> [What you need to do]: Return every line of the listing below, unchanged, from its first line to the line holding "Screen dimensions: 1207x804", that line included.

> [Provided records]:
————

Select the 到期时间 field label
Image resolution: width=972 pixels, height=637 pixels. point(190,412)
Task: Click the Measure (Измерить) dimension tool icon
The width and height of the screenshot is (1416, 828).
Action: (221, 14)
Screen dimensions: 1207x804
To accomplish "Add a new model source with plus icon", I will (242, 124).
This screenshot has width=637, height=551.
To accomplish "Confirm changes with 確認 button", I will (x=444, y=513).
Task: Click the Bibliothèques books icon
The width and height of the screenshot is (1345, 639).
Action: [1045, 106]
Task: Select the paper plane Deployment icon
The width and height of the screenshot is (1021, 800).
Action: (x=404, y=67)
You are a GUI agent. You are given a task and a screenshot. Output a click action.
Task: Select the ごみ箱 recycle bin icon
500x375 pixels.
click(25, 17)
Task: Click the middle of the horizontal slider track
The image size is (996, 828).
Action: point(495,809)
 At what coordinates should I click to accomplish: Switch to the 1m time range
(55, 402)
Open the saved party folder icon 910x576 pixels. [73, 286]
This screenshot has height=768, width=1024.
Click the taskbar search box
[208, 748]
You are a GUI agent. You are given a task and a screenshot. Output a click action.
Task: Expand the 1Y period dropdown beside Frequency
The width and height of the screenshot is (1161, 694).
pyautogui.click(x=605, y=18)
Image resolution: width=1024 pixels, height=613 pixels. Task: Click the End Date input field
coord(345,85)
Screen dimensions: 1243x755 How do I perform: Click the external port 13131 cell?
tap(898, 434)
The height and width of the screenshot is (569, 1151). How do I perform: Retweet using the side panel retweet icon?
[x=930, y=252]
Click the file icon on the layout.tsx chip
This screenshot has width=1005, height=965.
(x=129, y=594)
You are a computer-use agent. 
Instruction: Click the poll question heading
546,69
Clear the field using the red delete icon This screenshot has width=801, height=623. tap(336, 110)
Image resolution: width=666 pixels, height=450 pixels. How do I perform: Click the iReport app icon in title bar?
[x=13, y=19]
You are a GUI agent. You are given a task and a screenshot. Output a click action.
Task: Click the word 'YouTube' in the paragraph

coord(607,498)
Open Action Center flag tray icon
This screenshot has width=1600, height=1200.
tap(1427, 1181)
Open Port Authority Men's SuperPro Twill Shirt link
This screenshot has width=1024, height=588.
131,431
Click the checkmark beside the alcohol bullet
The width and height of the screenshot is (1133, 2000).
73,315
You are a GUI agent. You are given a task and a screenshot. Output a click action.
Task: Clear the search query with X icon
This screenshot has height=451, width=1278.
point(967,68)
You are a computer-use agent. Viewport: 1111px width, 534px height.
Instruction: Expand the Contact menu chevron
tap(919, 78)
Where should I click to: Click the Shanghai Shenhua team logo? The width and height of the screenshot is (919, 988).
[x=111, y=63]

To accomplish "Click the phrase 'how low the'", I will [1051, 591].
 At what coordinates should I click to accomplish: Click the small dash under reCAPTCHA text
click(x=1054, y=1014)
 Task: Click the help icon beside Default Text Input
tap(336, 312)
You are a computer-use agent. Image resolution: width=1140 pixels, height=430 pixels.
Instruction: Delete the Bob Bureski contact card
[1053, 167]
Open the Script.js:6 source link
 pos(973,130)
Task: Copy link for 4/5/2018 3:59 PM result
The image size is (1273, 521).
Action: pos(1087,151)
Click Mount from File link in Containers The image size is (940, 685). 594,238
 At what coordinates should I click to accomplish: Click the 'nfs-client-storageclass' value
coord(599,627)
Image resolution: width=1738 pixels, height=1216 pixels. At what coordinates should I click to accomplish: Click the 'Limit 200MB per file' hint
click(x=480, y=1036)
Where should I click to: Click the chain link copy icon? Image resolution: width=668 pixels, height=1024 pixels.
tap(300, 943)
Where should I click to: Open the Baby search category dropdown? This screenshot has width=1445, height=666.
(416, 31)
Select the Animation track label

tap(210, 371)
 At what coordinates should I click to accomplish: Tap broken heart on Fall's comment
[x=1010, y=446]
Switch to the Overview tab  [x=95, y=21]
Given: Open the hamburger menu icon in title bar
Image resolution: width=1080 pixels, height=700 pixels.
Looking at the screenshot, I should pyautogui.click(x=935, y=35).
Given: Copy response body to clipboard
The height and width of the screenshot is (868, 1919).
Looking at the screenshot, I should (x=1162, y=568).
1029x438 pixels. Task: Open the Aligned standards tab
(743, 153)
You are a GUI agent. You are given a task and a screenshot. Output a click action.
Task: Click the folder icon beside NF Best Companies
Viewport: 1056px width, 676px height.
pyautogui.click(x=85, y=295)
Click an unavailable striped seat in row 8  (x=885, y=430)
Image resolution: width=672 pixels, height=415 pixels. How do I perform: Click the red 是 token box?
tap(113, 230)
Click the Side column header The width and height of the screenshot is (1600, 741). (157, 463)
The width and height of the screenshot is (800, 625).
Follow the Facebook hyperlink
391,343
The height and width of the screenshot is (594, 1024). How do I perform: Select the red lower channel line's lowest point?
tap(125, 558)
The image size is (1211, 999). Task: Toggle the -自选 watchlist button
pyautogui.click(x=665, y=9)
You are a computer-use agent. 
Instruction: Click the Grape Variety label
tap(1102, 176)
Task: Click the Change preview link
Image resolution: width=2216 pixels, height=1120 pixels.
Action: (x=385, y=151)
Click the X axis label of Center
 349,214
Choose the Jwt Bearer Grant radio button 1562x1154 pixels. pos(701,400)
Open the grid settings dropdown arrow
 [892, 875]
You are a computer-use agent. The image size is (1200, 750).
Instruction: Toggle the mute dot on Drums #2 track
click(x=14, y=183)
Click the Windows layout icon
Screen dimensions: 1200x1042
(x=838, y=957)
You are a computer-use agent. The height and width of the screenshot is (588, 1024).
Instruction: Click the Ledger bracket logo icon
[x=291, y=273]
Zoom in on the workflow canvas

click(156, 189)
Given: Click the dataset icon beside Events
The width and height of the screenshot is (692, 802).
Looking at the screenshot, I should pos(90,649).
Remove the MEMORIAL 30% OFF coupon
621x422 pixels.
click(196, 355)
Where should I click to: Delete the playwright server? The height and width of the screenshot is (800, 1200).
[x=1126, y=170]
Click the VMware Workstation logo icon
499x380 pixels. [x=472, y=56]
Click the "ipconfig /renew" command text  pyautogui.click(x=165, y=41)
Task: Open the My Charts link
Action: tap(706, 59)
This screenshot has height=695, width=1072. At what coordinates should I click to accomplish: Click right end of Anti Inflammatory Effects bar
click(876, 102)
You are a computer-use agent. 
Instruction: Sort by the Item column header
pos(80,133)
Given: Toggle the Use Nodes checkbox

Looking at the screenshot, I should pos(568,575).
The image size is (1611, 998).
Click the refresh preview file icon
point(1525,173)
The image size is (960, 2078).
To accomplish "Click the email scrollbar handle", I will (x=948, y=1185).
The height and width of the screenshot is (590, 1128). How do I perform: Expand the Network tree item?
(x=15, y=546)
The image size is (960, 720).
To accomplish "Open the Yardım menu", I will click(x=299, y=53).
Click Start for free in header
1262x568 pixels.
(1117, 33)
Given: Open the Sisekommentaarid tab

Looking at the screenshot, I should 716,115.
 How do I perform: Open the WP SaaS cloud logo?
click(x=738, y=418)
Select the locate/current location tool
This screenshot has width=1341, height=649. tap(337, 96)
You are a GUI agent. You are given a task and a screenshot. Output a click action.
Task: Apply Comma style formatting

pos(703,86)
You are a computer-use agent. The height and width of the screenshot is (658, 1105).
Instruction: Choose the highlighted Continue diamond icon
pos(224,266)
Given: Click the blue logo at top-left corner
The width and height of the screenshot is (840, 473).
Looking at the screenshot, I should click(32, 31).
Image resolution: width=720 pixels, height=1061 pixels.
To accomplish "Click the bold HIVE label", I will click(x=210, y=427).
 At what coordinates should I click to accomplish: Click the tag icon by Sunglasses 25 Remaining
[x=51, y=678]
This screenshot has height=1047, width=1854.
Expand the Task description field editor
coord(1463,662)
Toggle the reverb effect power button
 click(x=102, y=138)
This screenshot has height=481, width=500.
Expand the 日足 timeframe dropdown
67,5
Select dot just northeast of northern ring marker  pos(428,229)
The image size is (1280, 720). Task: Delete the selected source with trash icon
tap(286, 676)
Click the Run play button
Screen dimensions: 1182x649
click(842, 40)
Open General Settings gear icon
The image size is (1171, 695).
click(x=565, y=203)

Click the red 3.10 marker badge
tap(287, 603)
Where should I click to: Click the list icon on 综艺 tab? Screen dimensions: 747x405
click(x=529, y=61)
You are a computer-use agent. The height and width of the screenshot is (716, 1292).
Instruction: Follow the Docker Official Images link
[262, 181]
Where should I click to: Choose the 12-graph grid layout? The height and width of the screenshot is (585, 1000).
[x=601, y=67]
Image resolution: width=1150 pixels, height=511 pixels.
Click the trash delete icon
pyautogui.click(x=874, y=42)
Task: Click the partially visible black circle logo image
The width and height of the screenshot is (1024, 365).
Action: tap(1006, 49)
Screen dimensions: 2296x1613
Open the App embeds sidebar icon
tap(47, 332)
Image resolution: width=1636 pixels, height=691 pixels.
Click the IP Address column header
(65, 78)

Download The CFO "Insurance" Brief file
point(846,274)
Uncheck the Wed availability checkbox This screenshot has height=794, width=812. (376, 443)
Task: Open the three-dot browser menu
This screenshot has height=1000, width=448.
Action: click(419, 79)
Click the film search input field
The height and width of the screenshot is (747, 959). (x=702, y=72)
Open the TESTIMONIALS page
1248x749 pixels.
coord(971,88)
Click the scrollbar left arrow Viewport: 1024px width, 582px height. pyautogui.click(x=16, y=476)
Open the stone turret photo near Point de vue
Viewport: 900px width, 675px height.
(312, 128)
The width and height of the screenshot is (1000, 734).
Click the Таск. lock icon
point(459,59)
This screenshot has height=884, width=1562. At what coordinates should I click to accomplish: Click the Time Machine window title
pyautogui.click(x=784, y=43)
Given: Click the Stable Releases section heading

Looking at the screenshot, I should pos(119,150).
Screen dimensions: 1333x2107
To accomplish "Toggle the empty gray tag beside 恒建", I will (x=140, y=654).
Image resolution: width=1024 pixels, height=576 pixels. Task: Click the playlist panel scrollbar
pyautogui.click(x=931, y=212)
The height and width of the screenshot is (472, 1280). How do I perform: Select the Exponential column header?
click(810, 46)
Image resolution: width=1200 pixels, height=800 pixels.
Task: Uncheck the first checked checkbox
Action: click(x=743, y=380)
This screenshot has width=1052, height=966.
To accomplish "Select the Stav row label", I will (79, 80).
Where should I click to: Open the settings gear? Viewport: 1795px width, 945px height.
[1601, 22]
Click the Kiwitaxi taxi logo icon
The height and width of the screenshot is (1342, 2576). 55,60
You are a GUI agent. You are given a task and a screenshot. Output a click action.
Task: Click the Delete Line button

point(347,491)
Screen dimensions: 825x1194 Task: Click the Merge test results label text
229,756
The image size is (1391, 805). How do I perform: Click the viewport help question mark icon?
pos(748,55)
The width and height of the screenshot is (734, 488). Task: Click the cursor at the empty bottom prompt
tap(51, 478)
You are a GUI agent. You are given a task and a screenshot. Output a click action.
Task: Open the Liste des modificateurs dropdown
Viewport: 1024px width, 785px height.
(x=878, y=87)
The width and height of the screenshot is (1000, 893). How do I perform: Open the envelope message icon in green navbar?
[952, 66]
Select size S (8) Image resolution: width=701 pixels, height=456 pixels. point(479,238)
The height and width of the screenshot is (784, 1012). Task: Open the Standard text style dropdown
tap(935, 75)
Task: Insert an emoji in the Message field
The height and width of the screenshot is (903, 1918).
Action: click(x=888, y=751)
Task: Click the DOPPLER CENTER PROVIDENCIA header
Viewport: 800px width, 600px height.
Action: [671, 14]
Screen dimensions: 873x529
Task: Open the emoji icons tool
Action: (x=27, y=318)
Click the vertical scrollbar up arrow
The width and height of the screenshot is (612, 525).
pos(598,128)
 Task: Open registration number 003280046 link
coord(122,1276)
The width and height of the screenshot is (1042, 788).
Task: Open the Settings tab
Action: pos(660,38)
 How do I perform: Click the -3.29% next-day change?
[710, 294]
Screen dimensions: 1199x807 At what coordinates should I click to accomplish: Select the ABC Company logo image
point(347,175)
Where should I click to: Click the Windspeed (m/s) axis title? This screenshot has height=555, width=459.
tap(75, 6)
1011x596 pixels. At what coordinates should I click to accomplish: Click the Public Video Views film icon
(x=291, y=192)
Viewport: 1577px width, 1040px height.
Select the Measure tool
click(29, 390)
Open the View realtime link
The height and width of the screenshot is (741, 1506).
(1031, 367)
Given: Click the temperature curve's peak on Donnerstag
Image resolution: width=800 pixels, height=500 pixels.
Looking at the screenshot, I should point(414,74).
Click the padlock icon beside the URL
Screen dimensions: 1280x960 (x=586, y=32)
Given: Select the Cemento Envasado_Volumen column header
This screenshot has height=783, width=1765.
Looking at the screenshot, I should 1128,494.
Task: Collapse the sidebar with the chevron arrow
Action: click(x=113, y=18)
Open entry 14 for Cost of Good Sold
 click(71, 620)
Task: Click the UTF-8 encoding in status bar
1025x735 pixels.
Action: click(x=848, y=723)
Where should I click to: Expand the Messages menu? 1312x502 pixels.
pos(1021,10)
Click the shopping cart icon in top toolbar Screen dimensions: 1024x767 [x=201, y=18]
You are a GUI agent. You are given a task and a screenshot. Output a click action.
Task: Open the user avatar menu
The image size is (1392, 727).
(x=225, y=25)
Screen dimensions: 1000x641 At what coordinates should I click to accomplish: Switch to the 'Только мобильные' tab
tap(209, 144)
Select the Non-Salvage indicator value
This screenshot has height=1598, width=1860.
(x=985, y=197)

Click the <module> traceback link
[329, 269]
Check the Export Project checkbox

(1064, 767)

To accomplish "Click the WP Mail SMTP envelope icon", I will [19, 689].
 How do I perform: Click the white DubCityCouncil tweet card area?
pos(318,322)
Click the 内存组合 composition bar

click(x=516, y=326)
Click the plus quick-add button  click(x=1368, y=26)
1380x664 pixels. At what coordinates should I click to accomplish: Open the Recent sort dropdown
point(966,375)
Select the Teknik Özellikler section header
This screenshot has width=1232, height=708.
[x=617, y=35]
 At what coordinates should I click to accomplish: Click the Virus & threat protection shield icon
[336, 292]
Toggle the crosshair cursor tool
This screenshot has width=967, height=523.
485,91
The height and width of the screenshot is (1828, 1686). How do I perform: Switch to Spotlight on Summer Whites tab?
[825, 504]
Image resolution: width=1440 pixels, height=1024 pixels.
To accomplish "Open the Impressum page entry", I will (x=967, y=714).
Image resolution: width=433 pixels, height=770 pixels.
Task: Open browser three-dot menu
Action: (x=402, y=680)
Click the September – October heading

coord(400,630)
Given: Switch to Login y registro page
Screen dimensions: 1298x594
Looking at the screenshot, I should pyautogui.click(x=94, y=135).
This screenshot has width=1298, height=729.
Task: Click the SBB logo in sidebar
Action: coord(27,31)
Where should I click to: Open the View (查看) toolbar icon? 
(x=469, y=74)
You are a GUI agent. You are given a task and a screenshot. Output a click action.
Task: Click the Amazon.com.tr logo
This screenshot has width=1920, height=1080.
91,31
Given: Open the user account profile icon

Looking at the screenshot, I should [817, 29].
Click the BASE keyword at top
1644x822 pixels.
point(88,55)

————

> [Result]:
Select the 到期时间 field label
Image resolution: width=972 pixels, height=637 pixels. point(190,412)
Task: Click the Measure (Измерить) dimension tool icon
The width and height of the screenshot is (1416, 828).
Action: (221, 14)
Screen dimensions: 1207x804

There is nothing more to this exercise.